Bitcoin cryptocurrency demonstrated the utility of global consensus across thousands of nodes, changing the world of digital transactions forever. In the early days of Bitcoin, the performance of its probabilistic proof-of-work (PoW) based consensus fabric, also known as blockchain, was not a major issue. Bitcoin became a success story, despite its consensus latencies on the order of an hour and the theoretical peak throughput of only up to 7 transactions per second.

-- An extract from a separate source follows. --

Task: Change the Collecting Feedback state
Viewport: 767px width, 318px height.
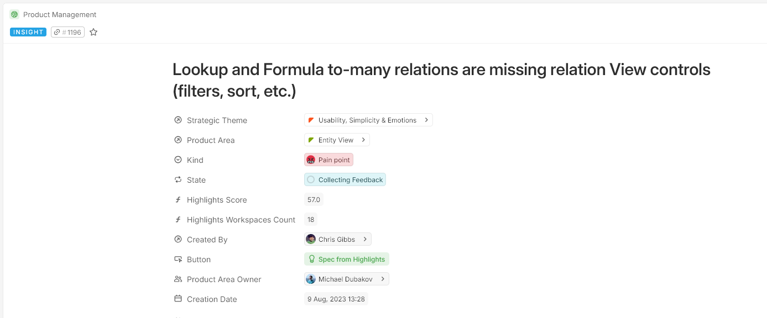Action: (x=345, y=180)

The situation today is radically different and the poor performance scalability of early PoW blockchains no longer makes sense. Specifically, the trend of modern cryptocurrency platforms, such as Ethereum, is to support execution of arbitrary distributed applications on blockchain fabric, needing much better performance. This approach, however, makes cryptocurrency platforms step away from their original purpose and enter the domain of database-replication protocols, notably, the classical state-machine replication, and in particular its Byzantine fault-tolerant (BFT) variants.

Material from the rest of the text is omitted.